Critique du nouveau livre de Henri Wehenkel, La République trahie 

Balbutiements révolutionnaires

d'Lëtzebuerger Land du 17.01.2020

Décidément, l’année 2019 aura été abondante en écrits sur la période mouvementée 1918/1919, époque cruciale de notre histoire nationale. Qu’il s’agisse des articles de presse des historiens Jacques Maas et Denis Scuto ou des publications très intéressantes de Pierre Even et de Josiane Weber, tous ces travaux de recherche publiés au courant de l’année du centenaire de la fin du règne de la Grande-Duchesse Marie-Adélaïde ont enrichi nos connaissances et élargi, sinon modifié, l’appréciation de cet épisode important du développement de notre pays.
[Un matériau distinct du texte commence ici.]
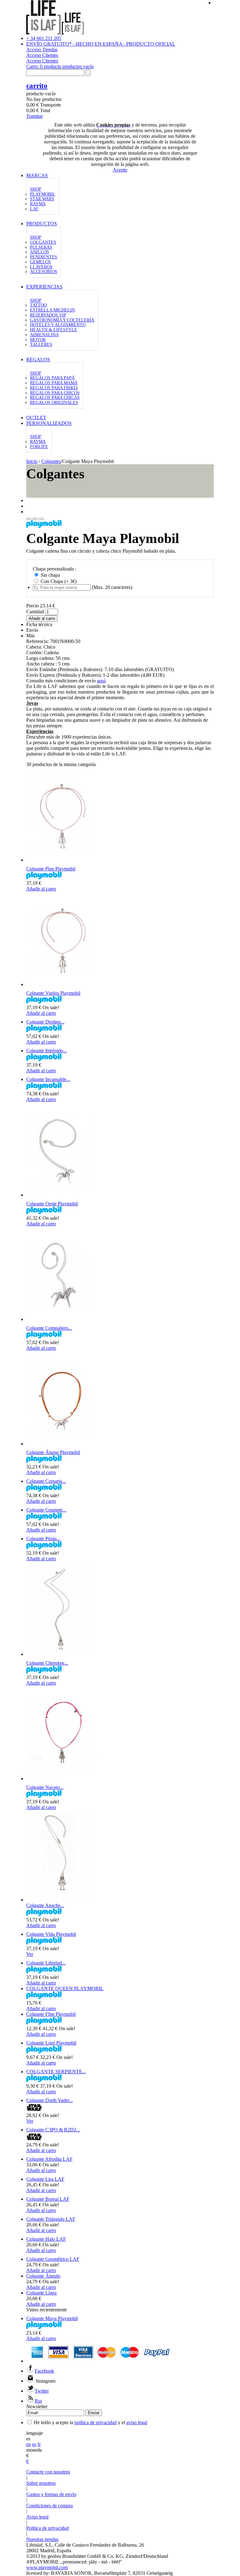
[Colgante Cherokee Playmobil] (61, 1654)
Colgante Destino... (45, 1021)
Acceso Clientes (42, 55)
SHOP (35, 189)
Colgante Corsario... (46, 1481)
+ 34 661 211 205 (43, 38)
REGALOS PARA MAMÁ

L’historien Henri Wehenkel complète cette collection impressionnante d’écrits historiographiques par son ouvrage La République trahie publiée fin 2019 aux éditions d’Lëtzebuerger Land. Homme de gauche, intéressé par les questions de société, mais aussi attaché aux acteurs qui font partie de l’Histoire, Henri Wehenkel apporte un éclairage intéressant sur les différents évènements révolutionnaires ou prérévolutionnaires de novembre 1918 à janvier 1919 qui ont failli donner le coup de grâce au régime monarchique du Luxembourg.

L’historien retrace les étapes et nous présente les personnages-clé « de ces deux mois d’incertitude, pendant lesquels on a essayé de réinventer le monde, de construire une république ». Loin de considérer ces mois de rebondissements politiques et d’agitation sociale comme un fait divers, l’historien engagé fixe l’origine de cette « révolution » dans la misère, la disette et les restrictions de tous genres que la Première Guerre mondiale a fait subir à la population du Luxembourg.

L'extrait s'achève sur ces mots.